As she read it again, her eyes twinkled and her chin tilted to its most rebellious angle. “I reckon mother would put her foot down hard if she knew about it,” she said to herself, and then pursed her lips and whistled a few notes. “And Rhoda would think it a very shocking thing for me to do. But I don’t care, I’m going to. I reckon father wouldn’t mind—indeed, I’m sure he’d be pleased. Yes, father would be glad enough if Jeff should— So it’s all right.” She giggled softly and the look of amusement deepened on her face as she addressed the envelope.

“There!” she exclaimed as she sealed the letter, “now there’ll be some fun!” Springing to her feet she danced about the room, stopping in front of the mirror after a few steps to practise tilting her hoopskirts, without seeming to do so, at a higher angle than she had ever dared before.

Mrs. Ware, starting downstairs, in bonnet and shawl, with her letter in her pocket, heard a shriek from Charlotte’s room. “What’s the matter, dearie?” she called in quick alarm, and opened the door.

Charlotte was standing on a chair in front of her closet door, her skirts drawn up to her knees, her two plump calves and slender ankles and trim little feet trembling with the agitation which shrilled in her voice: “Oh, mother, there’s a mouse in my closet!”

“Oh, is that all, honey! My heart was in my throat, for I thought you must have half-killed yourself. Get Bully Brooks and shut him up in your room. He’s getting to be a fine mouser. Dress yourself, honey, and look for him. I’d bring him up for you, but your father’s waiting for me and I must hurry. Good-by, dear. I’ll be back in two or three hours.”

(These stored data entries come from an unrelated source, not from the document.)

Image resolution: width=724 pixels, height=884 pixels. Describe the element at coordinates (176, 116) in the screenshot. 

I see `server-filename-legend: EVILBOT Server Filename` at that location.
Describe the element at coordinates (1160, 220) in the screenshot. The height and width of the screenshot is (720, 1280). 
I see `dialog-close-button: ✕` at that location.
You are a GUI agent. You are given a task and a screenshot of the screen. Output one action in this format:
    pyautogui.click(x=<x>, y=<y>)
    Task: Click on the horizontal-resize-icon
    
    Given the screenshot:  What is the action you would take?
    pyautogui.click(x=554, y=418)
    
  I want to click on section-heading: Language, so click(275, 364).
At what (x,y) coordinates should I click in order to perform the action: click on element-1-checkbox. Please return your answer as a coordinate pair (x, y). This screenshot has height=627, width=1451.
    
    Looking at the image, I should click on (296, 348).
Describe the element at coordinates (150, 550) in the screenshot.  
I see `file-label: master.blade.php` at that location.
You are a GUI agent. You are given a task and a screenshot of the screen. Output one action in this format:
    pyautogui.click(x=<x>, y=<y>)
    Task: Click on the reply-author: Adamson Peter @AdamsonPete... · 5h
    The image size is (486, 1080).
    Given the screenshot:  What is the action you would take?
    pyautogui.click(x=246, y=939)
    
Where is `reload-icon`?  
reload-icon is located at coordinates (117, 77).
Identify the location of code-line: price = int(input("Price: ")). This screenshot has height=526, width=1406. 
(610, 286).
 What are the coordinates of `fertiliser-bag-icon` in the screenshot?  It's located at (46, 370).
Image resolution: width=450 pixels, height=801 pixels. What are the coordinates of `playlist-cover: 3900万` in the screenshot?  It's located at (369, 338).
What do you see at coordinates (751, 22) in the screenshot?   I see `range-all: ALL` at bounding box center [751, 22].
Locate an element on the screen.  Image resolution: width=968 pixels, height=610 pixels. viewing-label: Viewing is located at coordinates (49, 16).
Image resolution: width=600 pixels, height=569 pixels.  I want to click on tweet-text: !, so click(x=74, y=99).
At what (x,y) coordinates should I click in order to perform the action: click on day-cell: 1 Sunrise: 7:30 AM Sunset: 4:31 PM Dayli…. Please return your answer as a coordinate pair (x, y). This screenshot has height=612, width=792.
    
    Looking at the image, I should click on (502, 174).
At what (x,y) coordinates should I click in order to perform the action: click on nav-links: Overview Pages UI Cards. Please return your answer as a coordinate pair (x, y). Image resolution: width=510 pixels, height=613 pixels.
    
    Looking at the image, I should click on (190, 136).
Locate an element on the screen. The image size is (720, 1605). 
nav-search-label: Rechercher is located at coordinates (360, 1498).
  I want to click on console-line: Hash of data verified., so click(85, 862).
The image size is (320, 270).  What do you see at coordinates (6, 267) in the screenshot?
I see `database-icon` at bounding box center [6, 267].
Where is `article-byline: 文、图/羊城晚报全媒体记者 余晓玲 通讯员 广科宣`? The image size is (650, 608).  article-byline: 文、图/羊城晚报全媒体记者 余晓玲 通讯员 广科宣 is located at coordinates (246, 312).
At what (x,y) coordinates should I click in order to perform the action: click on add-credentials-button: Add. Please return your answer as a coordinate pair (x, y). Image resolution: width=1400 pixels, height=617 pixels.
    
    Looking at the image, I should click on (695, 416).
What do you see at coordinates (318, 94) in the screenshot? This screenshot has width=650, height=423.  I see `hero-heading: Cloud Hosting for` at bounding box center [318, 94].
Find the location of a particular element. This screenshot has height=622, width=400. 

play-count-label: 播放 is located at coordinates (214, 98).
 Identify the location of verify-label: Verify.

With anxious haste and many apprehensive glances at the harboring closet, now closed and locked, Charlotte dressed herself and hurried down stairs. “Do you know where Bully Brooks is?” she asked of Lizzie in the kitchen.

“Dat good-fo’-nuthin’ cat?” teased Lizzie, with a broad grin at Charlotte’s pantomimic threats of displeasure and retaliation. “I done see him jess now streakin’ out to’d de bahn wif his tail in de air, like he was totin’ a flag at de head of a percession.”

Charlotte sped down the walk to the barn and looked all about and called softly, “Bully Brooks! Bully Brooks!” The door leading from the barn into the woodshed was open and she thought, “Maybe he’s gone in there.”

“My! What a lot of wood we’ve used this winter!” she said to herself. “The last time I was in here, last fall, the shed was nearly full. And now there’s only that pile in the middle.” She moved toward the back of the inclosure, her gaze searching the corners, then falling upon the irregularly piled sticks at the back of the neat cords.

“There he is!” she exclaimed softly, as she saw a gray tail sticking out from between the logs. Speedily she bore down upon him. “Here, ‘yo’ good-fo’-nuthin’ cat,’” she muttered, “come out here.” She made a grab for his tail, but he whisked it suddenly aside, and went on, threading his way between the chunks of wood, his head stretched out and nostrils working.